Ian asintió, y permanecieron así unos minutos, mirándose mutuamente con interés pero cómodos el uno con el otro.

—La madre de la madre de mi madre —soltó Digger de repente— habló de ti. Me habló de ti.

—¿Ah, sí? —repuso Ian, asombrado.

Se trataba de Tewaktenyonh. Una gran mujer, la jefa del consejo de mujeres de la Aldea de la Serpiente, y la persona que lo había expulsado.

—¿Tewaktenyonh vive aún? —preguntó, curioso.

—Oh, sí. Es más vieja que las montañas —respondió el chiquillo, muy serio—. Sólo tiene dos dientes, pero todavía come.

Ian sonrió al oír eso.

—Estupendo. ¿Qué ha contado de mí?

El chico hizo una mueca intentando recordar sus palabras.

—Me dijo que era hijo de tu espíritu, pero que no debía decírselo a mi padre.

Ian encajó el golpe, más fuerte que cualquiera de los que el padre del chiquillo le había propinado, y se quedó por un momento sin habla.

—Sí, tampoco yo creo que debas decirlo —replicó cuando las palabras regresaron a él. Lo repitió en mohawk, por si el crío no había comprendido el inglés, y él asintió, sereno.

—¿Estaré contigo alguna vez? —inquirió, sólo vagamente interesado en la respuesta. Un lagarto había trepado al muro de piedra para tomar el sol y el chiquillo tenía los ojos fijos en él.

Ian se obligó a adoptar un tono desenfadado.

—Si vivo.

El chico miraba al lagarto con los ojos entornados y su manita se movió con gesto nervioso, sólo un poco. Pero estaba demasiado lejos. Lo sabía, y miró a Ian, que se hallaba más cerca. Ian dirigió sus ojos al lagarto sin moverse y, acto seguido, volvió a mirar al chiquillo y la complicidad surgió entre ellos. «No te muevas», le advirtieron sus ojos, y el crío pareció dejar de respirar.

En esas situaciones no valía de nada pensar. Sin detenerse a tomar aliento, se abalanzó, y ahí estaba el lagarto, en su mano, asombrado y debatiéndose.

El chiquillo lanzó gritos de alegría y se puso a saltar arriba y abajo dando palmadas de júbilo, y luego extendió las manos para coger al lagarto, que recibió con la mayor concentración cerrando las manos a su alrededor para que no se le escapara.

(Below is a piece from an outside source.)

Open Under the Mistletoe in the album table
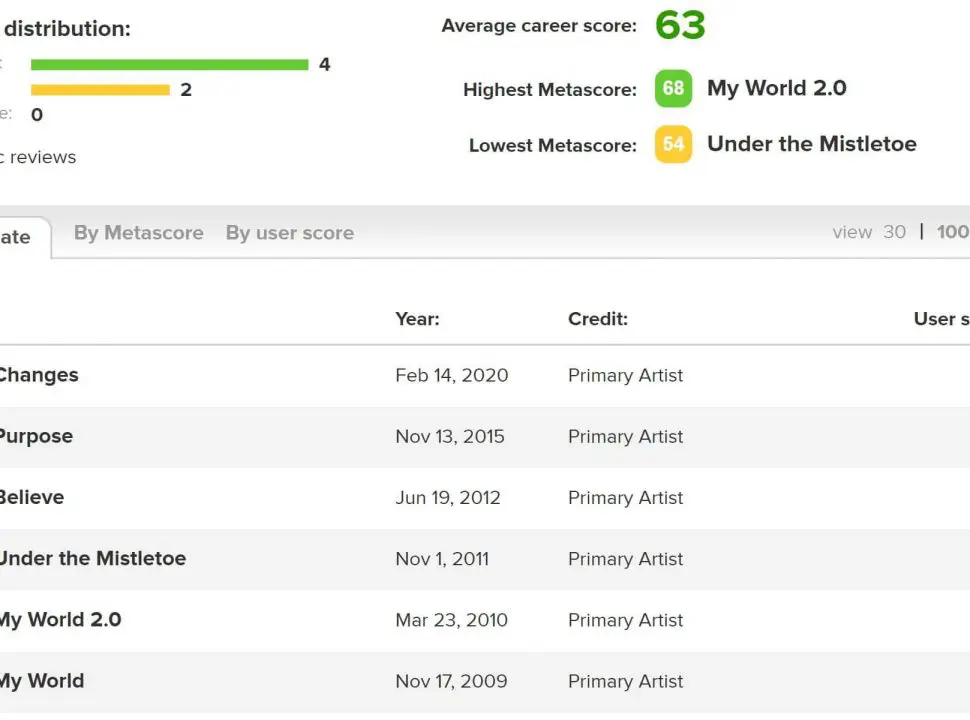This screenshot has width=970, height=720. [92, 559]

—¿Qué vas a hacer con él? —le preguntó Ian con una sonrisa.

El niño se acercó el reptil a la cara mirándolo con atención y frunció el ceño, pensando.

—Le pondré un nombre —contestó por fin—. Entonces será mío y me bendecirá cuando vuelva a verlo. —Sostuvo al lagarto en alto, colocándoselo a la altura de los ojos, y ambos se miraron sin parpadear—. Te llamas Bob —declaró el chiquillo por fin en inglés y, con gran ceremonia, dejó al lagarto en el suelo. Bob saltó de sus manos y desapareció bajo un tronco.

—Es un nombre estupendo —manifestó Ian en tono serio. Le dolieron las magulladas costillas al esforzarse por no reír, pero se le pasaron las ganas enseguida, cuando la puerta lejana se abrió y salió Emily con un bulto en los brazos.

Se acercó a él y le tendió un bebé, fajado y atado a un armazón de madera de los que usan las indias para llevar a los niños a la espalda, de modo parecido a como él le había entregado el lagarto a Digger.

—Ésta es mi segunda hija —declaró con tímido orgullo—. ¿Elegirás su nombre?

Ian se emocionó y le tocó la mano a Emily, muy suavemente, antes de coger el armazón, apoyárselo en las rodillas y estudiar la carita del bebé con gran atención. No podía haberle hecho mayor honor, la muestra permanente del sentimiento que antaño había albergado hacia él, que tal vez aún albergara hacia él.

Pero mientras miraba a la pequeña —ella lo miraba con unos ojos grandes y serios, absorta en esa nueva manifestación de su entorno personal—, arraigó en él una convicción. No la cuestionó; estaba sencillamente allí, y era innegable.

—Gracias —dijo, y le sonrió a Emily con gran afecto. Posó su mano, enorme y áspera por los callos y los cortes de la vida, sobre la cabecita perfecta y cubierta de suave cabello—. Bendigo a todos tus hijos con las bendiciones de Brígida y Miguel. —Acto seguido, levantó la mano y, extendiéndola, atrajo a Digger hacia él—. Pero a éste me corresponde a mí ponerle un nombre.

Emily se demudó a causa del asombro, y su mirada discurrió rápida de él a su hijo y de su hijo a él. Tragó saliva, insegura, pero no importaba. Él sí estaba seguro.

—Te llamas El Más Rápido de los Lagartos —declaró en mohawk.

El Más Rápido de los Lagartos se quedó pensativo unos instantes y luego asintió, complacido y, tras soltar una carcajada de puro deleite, salió corriendo.